Return the entries below word for word; no images should appear in the copy.

Dataset content:
****

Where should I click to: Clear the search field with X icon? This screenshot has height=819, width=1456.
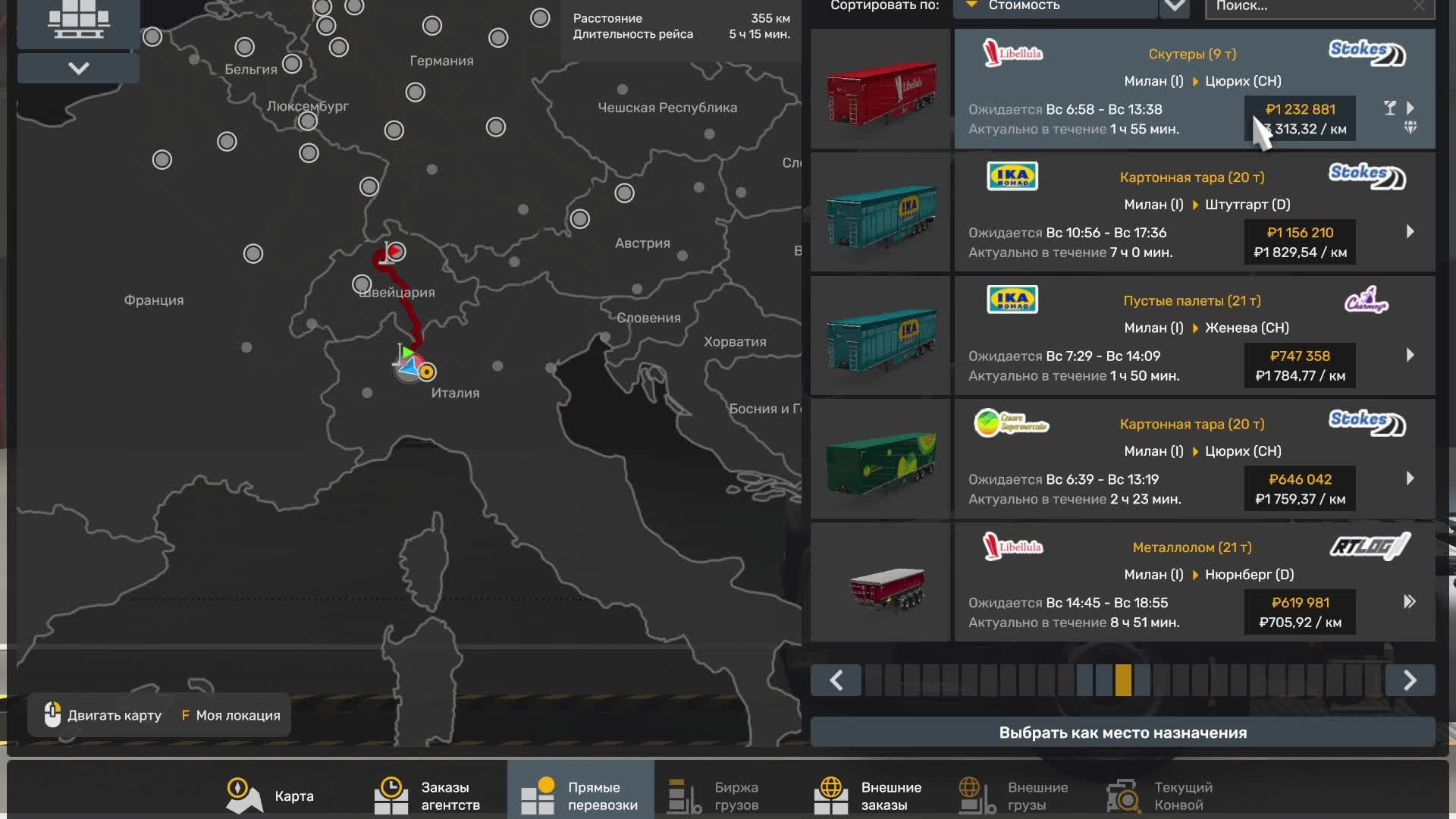1419,6
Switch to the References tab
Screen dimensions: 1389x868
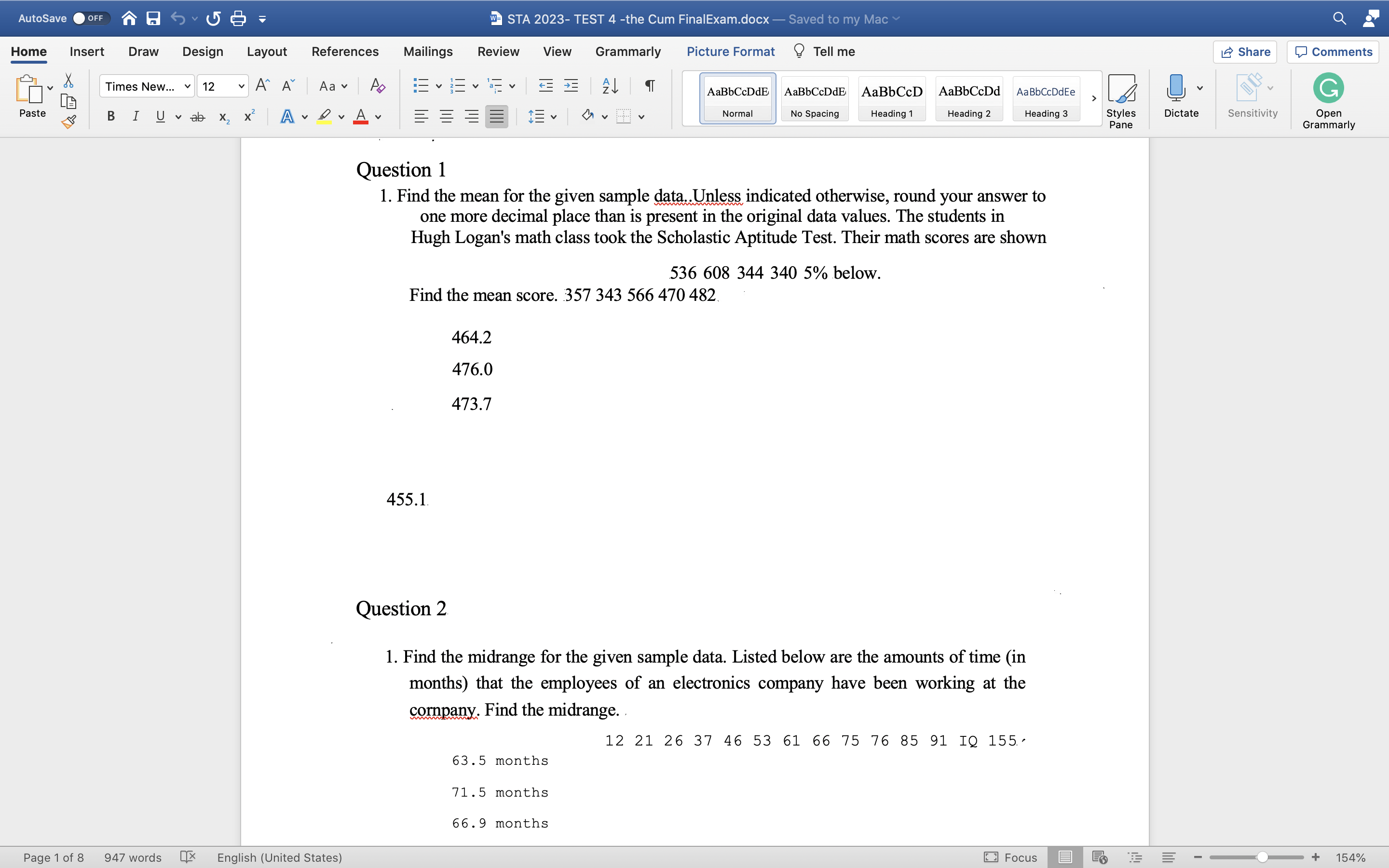click(345, 51)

****

Written reply:
Where should I click to: Clear the search field with X icon? This screenshot has height=819, width=1456.
1419,6
Switch to the References tab
Screen dimensions: 1389x868
click(345, 51)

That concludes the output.